This is the second of two blogs on IRS Notice 2024-2. (Check out the first blog here!)This notice provided welcome guidance on a select number of provisions affecting 401(k) plans under the SECURE 2.0 Act (SECURE 2.0).
Designated Roth Contributions
Under SECURE 2.0, 401(k) plans may choose to permit participants to elect to receive employer matching and/or discretionary (non-elective) contributions in the form of Roth (i.e., after-tax) contributions, effective for plan years beginning after December 29, 2022.
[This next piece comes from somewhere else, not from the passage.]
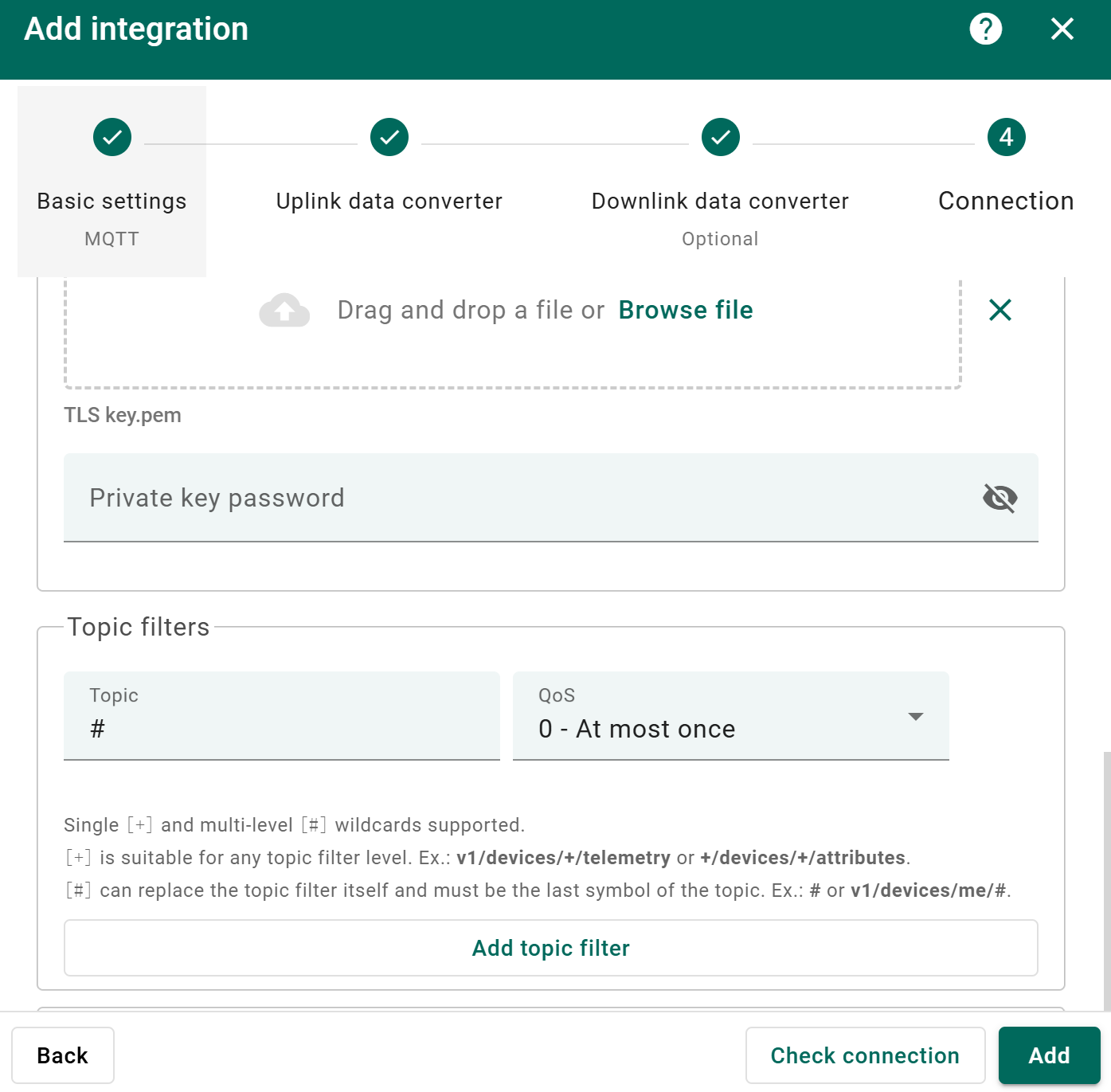Click the Uplink data converter checkmark icon
Image resolution: width=1111 pixels, height=1092 pixels.
pos(389,137)
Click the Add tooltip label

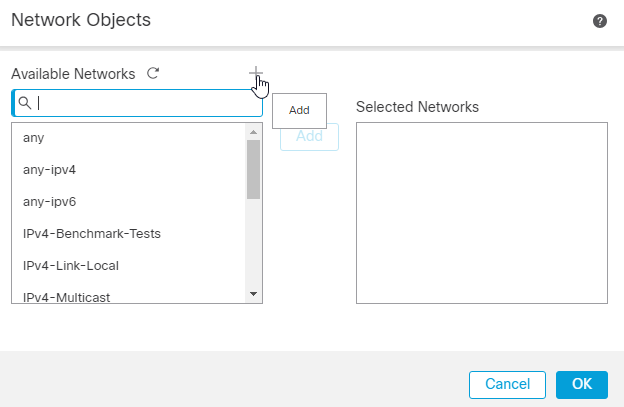click(299, 110)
The Notice makes the following clarifications:
- Designated Roth matching and discretionary contributions are subject to the same in-service withdrawal restrictions and timing rules as those that apply to designated Roth elective contributions;
- An employee must be fully 100% vested in the employer contribution (either matching or discretionary) at the time it is allocated;
- Elections must be made by no later than the date that the contribution is allocated to the participant’s account, must be irrevocable, and may be made at least annually; and
- There are special rules regarding taxation, withholding, reporting, and related concerns.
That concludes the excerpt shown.